The study of pores in historic bricks is important for characterizing and comparing brick materials, evaluating the degree of deterioration, predicting behavior in future weathering conditions, studying the effectiveness of protective measures, and analyzing the potential effects of cleaning treatments. High-resolution micro-CT coupled with 3D image analysis is a promising new approach for studying porosity and pore systems in bricks. In this technique, hundreds or even thousands of X-ray projection images are acquired at 360 degrees around a sample. The X-radiation passing through the sample is absorbed, with radiation attenuated to varying degrees depending on the varying densities of phases within the object. The 3D volume is reconstructed by a computer algorithm, producing images where each voxel has a grayscale intensity value associated with the component it represents. Recent new instrument designs allow fast scanning with good spatial resolution. In this research, we present a set of protocols for creating optimal images of brick pores in micro-CT scans and for conducting 3D image analysis to extract both qualitative and quantitative data from those scans. Small samples give better spatial resolution for imaging of pores, so given the typical heterogeneity of bricks, scanning multiple samples from each brick ensures that the results are more likely to be representative.

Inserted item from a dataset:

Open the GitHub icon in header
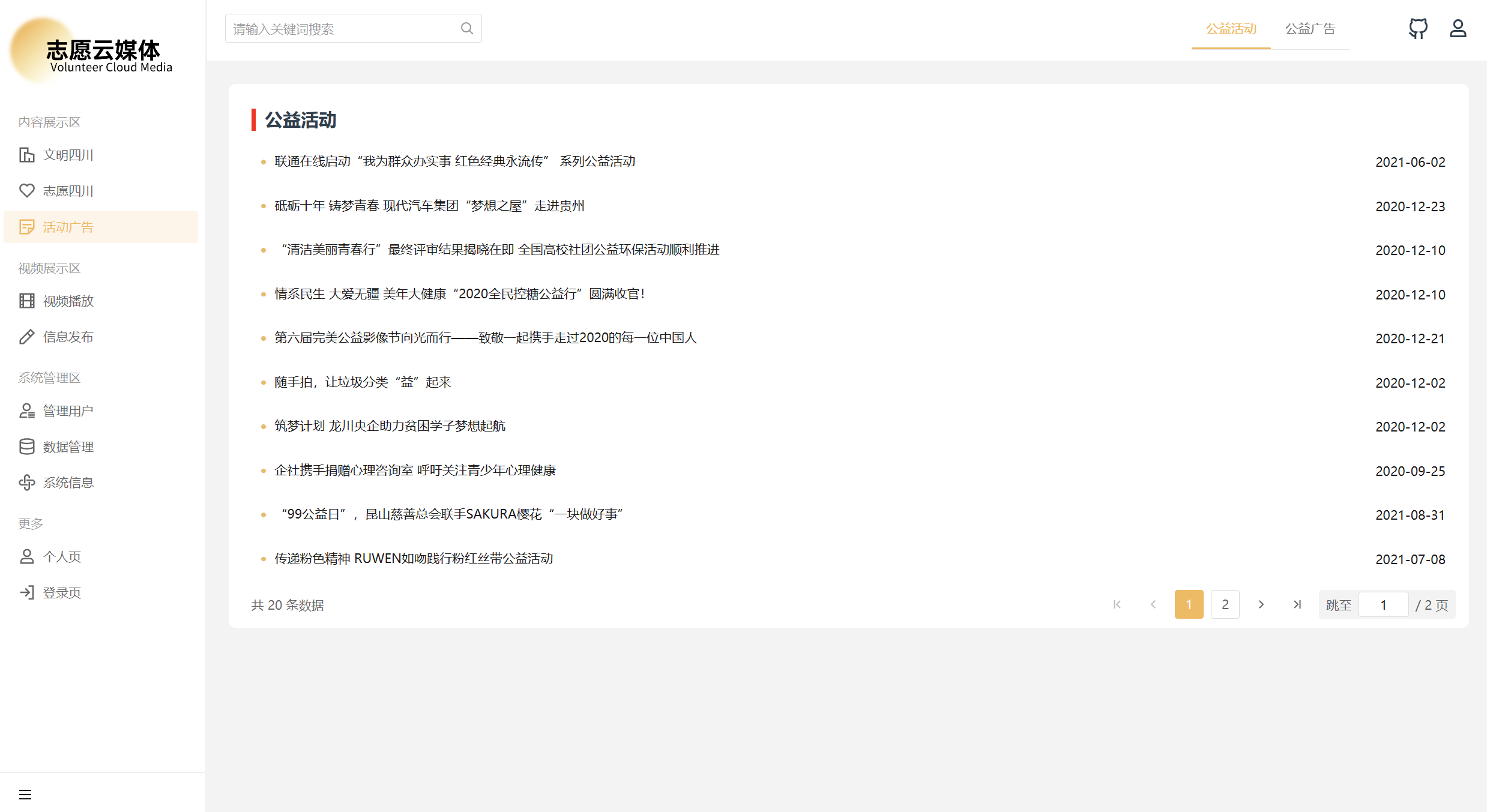 click(x=1417, y=28)
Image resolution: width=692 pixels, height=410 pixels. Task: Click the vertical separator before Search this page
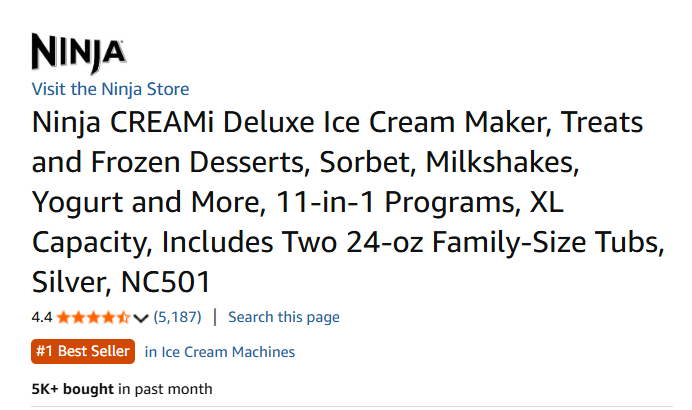tap(215, 317)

Machine learning and deep learning with convolutional neural networks were found to be important tools for better distinguishing pores from the surrounding matrix in the segmentation process, especially at the very limits of spatial resolution. Statistical analyses revealed which of the many parameters that can be measured are potentially most significant for characterizing the pore systems of bricks. These significant pore variables came from a multi-staged image analysis approach and include the total volume percent occupied by pores, the percentage of those pores accessible to the surface versus isolated interior ones, a variety of statistical properties of individual pores related to their size and shape, the average number of connections that pores have to other pores, and the length, diameter, and directness of those connections.